The stability of the UniqTag is insensitive to the size of the UniqTag
identifier for values of *k* between 8 and 50 amino acids, shown in
Fig. 2. The data for both figures are shown in Table A in S1 File.

![The number of common UniqTag identifiers between build 75 of the
Ensembl human genome and nine other builds for different values of
*k*.](figure/k.png)

As described above, genes with the same peptide sequence result in hash
collisions and are disambiguated using a numerical suffix. Duplicate
UniqTag *k*-mers due to hash collisions are rare, but can occur in
sequences that have no unique *k*-mer, which is most likely with short
sequences. NCBI GRCh37 build 75 has 23,393 annotated genes, which have
21,783 (93.1%) distinct peptide sequences. Of these 21,783 distinct
sequences, there are 54 (0.25%) UniqTag collisions.

Conclusions
===========

Whereas the gene and protein identifiers can, with effort, be lifted
over from older builds to the newest build, the UniqTag identifier can
be generated without any knowledge of previous assemblies, making it a
much simpler operation. The number of identical peptide sequences
between builds shows the stability that would be expected of using a
cryptographic hash value of the peptide sequence as the identifier. The
stability of the UniqTag is insensitive to the size of the UniqTag
*k*-mer for a large range of *k*.

Acknowledgements
================

The authors thank Nathaniel Street for his enthusiastic feedback, the
SMarTForests project and the organizers of the 2014 Conifer Genome
Summit that made our conversation possible.

References
==========

[1] [Campbell MS, Law MY, Holt C, Stein JC, Moghe GD, Hufnagel DE, et
al. (2014)](http://dx.doi.org/10.1104/pp.113.230144) MAKER-P: a tool-kit
for the rapid creation, management, and quality control of plant genome
annotations. Plant Physiology 164: 513-524. doi:10.1104/pp.113.230144
[2] [Dang QH
(2012)](http://www.nist.gov/manuscript-publication-search.cfm?pub_id=910977)
Secure Hash Standard (SHS). NIST FIPS 180: 1-35.
[3] [Broder AZ (1997)](http://dx.doi.org/10.1109/SEQUEN.1997.666900) On
the resemblance and containment of documents. Compression and Complexity
of Sequences 1997 Proceedings: 21-29. doi:10.1109/SEQUEN.1997.666900
[4] [Wain HM, Bruford EA, Lovering RC, Lush MJ, Wright MW, Povey S
(2002)](http://dx.doi.org/10.1006/geno.2002.6748) Guidelines for human
gene nomenclature.
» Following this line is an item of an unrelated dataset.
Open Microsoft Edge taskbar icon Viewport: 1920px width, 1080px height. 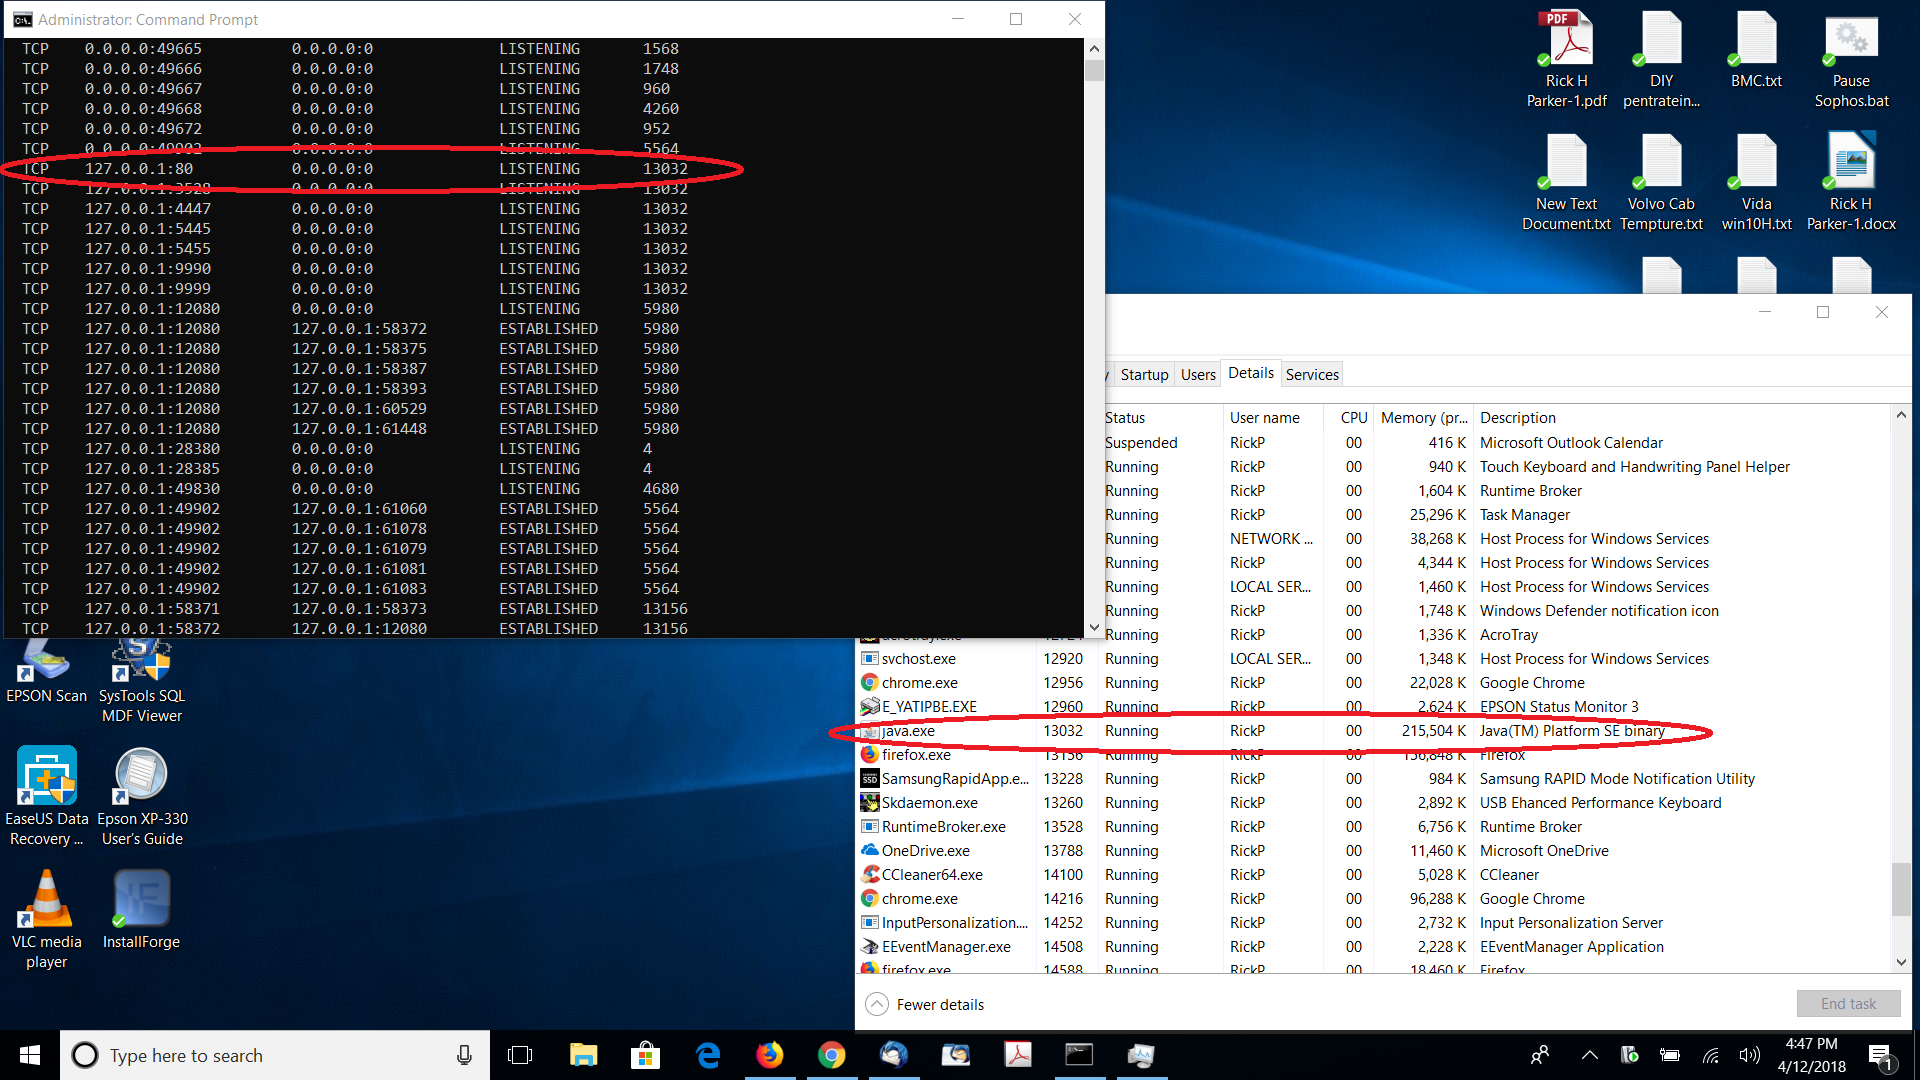click(708, 1055)
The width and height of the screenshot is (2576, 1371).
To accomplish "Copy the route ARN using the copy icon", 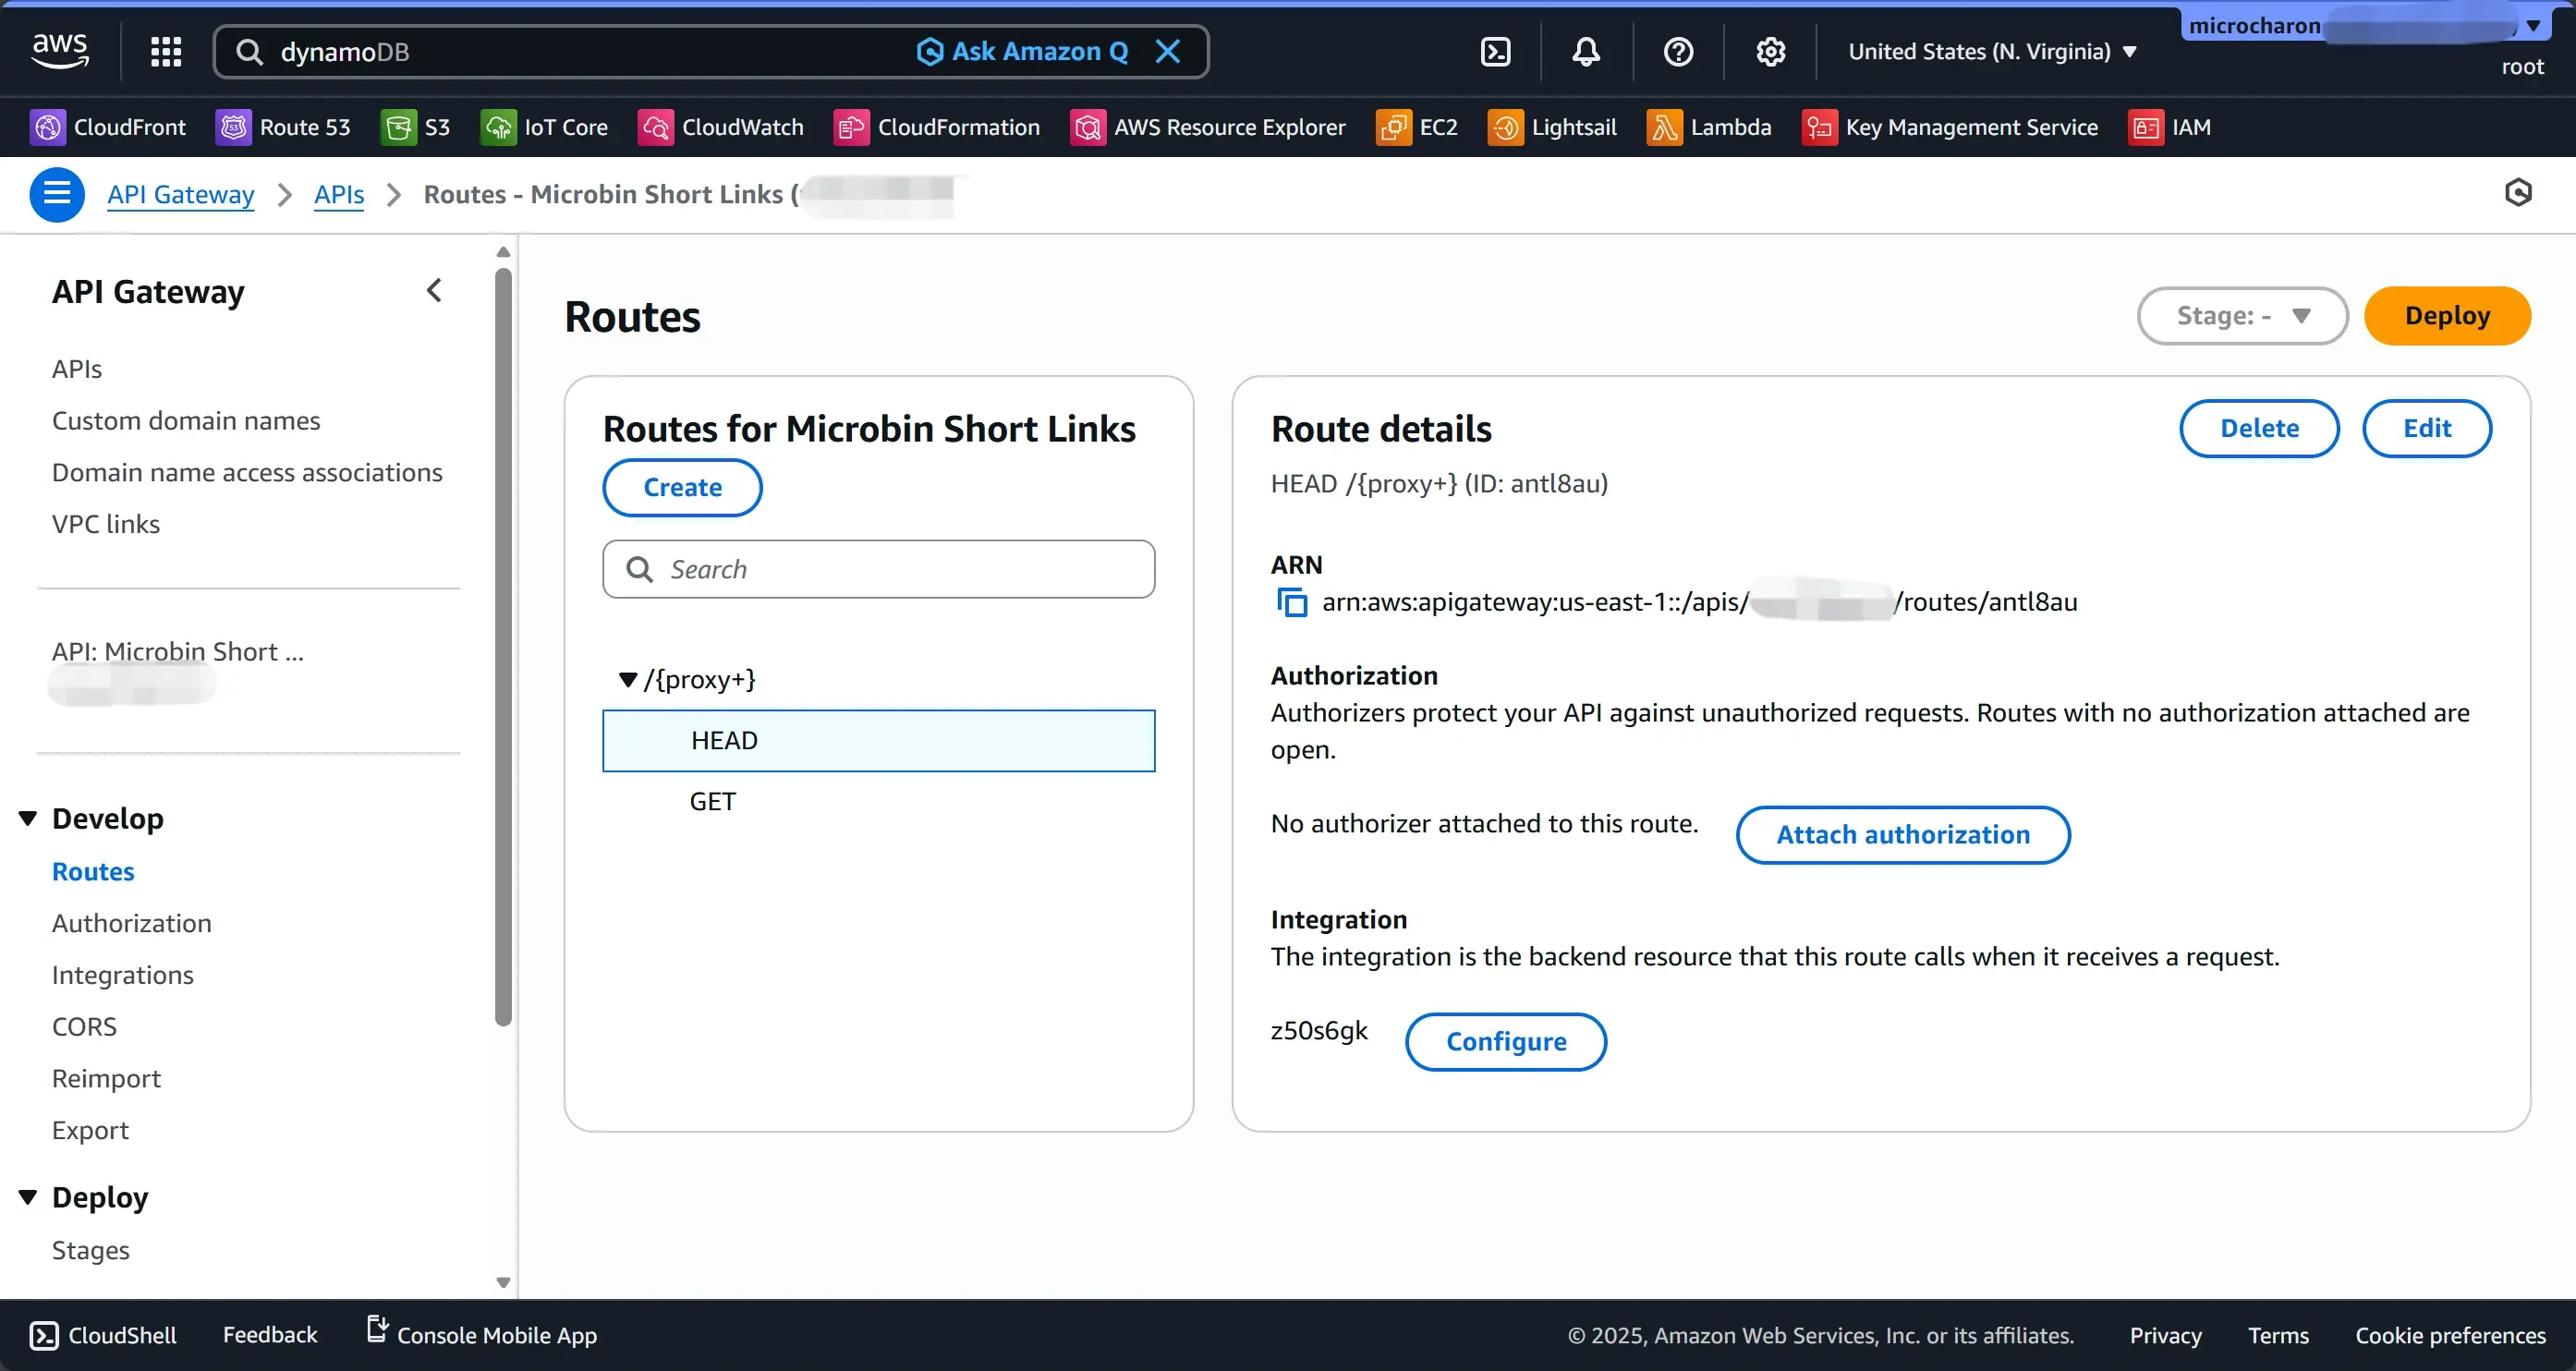I will (x=1291, y=602).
Genomics 79: 464-470. doi:10.1006/geno.2002.6748
[5] [Cunningham F, Amode MR, Barrell D, Beal K, Billis K, Brent S, et
al. (2015)](http://dx.doi.org/10.1093/nar/gku1010) Ensembl 2015. Nucleic
Acids Research 43: D662-D669. doi:10.1093/nar/gku1010

Supporting Information Legends
==============================

S1 File.
The data used to plot Figs. 1 and 2, also available in tab-separated
values (TSV) format (**Table A**). The source of UniqTag 1.0,
implemented in Ruby (**Listing A**). The Makefile script that calculates
the data used to plot Figs. 1 and 2 (**Listing B**).